In view of the above, the reliability and clinical practical value of t-NGS detection of pathogens by comparison and analysis of the distribution characteristics of pathogens detected by t-NGS and CMTs for LRTIs in different age groups, seasons, underlying diseases, and different disease types of LRTIs, and the consistency and accuracy of confirmed different pathogens detected by t-NGS and CMTs, our study underscores the clinical utility of BALF-based t-NGS in the pathogenic diagnosis of LRTIs among patients who are candidates for BALF. Especially in grassroots hospitals, it is particularly important for advanced patients and multiple underlying diseases with LRTIs. Early use of t-NGS for pathogen detection may provide better guidance for clinical antibiotic use.
Strengths and limitations
This study is currently the only one that uses t-NGS and CMTs test results from patients with the same lower respiratory tract infection for clinical comparison. The clinical matching is completely consistent, and the results have certain guiding significance. So far, the lack of reference standards for definitive diagnosis of pathogens in clinical practice has hindered the calculation of t-NGS sensitivity and specificity, thereby hindering the comprehensive evaluation of its diagnostic performance. In addition, although microbial cultivation is currently the gold standard for pathogen diagnosis, its low positivity rate is the biggest challenge, especially in primary hospitals. Furthermore, to effectively confirm the infectious pathogens one needs to study the combined results of t-NGS and the clinical practice based on CMTs and imaging characteristics and clinical therapeutic effect.

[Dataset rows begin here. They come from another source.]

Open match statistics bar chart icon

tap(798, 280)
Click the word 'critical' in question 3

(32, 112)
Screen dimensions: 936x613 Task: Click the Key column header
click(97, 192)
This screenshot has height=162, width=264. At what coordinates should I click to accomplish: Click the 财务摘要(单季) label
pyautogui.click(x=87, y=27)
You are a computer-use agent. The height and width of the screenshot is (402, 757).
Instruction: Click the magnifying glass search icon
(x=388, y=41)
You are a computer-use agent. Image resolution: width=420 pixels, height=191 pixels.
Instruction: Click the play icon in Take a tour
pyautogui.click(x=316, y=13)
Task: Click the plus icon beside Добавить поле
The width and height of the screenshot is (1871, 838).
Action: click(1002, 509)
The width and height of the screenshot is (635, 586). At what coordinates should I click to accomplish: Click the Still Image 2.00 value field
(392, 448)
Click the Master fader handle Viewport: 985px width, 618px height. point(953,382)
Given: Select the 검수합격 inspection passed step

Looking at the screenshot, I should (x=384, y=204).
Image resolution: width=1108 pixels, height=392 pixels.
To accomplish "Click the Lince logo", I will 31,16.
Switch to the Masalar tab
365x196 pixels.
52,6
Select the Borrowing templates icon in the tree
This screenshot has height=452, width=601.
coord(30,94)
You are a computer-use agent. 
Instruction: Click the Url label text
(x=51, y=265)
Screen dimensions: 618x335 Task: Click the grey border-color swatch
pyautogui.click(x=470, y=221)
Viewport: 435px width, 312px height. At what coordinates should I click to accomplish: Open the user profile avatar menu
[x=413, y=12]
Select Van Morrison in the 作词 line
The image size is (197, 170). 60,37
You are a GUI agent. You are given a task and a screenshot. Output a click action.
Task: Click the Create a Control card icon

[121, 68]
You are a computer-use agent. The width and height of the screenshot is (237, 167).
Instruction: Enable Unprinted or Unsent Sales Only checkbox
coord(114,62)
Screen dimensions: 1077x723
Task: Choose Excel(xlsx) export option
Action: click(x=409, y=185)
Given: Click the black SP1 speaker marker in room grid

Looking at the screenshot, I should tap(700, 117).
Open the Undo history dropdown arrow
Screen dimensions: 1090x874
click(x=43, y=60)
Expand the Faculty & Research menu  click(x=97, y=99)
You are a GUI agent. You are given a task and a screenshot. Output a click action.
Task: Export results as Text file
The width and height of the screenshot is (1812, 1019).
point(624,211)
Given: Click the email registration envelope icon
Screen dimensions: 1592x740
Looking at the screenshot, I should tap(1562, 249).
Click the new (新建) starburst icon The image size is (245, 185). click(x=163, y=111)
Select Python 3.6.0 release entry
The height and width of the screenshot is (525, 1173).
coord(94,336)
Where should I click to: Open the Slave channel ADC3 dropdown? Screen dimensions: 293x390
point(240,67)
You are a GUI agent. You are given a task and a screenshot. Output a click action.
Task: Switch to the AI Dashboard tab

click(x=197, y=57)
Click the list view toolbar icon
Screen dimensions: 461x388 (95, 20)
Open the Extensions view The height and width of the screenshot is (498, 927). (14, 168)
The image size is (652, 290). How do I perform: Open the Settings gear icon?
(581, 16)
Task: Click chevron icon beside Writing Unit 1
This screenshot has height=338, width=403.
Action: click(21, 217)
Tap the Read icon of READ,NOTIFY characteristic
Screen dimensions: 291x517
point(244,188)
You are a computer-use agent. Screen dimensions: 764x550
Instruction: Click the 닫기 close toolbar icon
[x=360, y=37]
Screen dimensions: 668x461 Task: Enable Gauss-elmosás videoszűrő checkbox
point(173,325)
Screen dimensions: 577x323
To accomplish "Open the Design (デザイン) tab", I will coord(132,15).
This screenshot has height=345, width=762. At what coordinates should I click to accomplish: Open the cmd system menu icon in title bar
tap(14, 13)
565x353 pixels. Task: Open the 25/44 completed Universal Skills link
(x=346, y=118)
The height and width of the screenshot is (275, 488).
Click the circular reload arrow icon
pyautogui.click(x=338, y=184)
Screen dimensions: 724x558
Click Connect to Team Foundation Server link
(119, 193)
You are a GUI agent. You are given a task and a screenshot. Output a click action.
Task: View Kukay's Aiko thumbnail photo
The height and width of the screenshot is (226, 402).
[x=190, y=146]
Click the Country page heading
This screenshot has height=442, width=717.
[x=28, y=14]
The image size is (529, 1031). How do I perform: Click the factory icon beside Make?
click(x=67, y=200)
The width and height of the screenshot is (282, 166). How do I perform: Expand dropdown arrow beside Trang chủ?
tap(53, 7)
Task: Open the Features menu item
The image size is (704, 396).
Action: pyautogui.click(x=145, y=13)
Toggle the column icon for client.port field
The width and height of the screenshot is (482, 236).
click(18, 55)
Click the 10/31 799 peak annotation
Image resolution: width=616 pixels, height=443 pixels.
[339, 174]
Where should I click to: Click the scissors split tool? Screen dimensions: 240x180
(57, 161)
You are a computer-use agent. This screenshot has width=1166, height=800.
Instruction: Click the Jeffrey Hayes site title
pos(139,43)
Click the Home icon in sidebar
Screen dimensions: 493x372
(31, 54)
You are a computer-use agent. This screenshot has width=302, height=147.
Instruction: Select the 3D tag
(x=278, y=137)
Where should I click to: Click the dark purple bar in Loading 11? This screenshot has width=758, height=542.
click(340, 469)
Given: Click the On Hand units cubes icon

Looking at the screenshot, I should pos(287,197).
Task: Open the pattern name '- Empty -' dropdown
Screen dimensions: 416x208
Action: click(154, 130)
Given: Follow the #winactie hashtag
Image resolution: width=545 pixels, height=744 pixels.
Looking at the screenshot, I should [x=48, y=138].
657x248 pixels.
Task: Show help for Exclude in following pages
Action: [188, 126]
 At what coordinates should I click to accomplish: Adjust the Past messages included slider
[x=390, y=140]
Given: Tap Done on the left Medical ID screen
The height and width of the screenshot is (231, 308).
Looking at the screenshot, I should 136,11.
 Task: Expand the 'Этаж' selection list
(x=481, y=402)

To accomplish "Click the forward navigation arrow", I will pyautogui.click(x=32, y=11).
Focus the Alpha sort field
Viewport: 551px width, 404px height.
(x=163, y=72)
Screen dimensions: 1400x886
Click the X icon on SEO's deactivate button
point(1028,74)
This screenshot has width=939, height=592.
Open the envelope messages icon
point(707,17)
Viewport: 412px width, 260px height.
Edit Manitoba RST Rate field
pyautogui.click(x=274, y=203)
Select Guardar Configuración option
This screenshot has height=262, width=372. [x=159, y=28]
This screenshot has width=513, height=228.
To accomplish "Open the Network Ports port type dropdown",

The purpose of this study was to investigate the clinical practicality of t-NGS. Although the study involved a high positive detection rate, consistency, and accuracy of t-NGS in clinical pathogen diagnosis, as well as the impact of antibiotic replacement rates, it did not extensively explore the clinical practical value of t-NGS, such as the economic cost-effectiveness of patient hospitalization time and expenses.
CONCLUSIONS
Due to its suitability for the distribution characteristics of clinical pathogens, high positive detection rate, clinical consistency, accuracy, and low antibiotic replacement rate in advanced age patients with LRTIs, t-NGS detection method has great clinical prospects for use in primary hospitals. However, how to confirm pathogens is the biggest obstacle and challenge in clinical practice.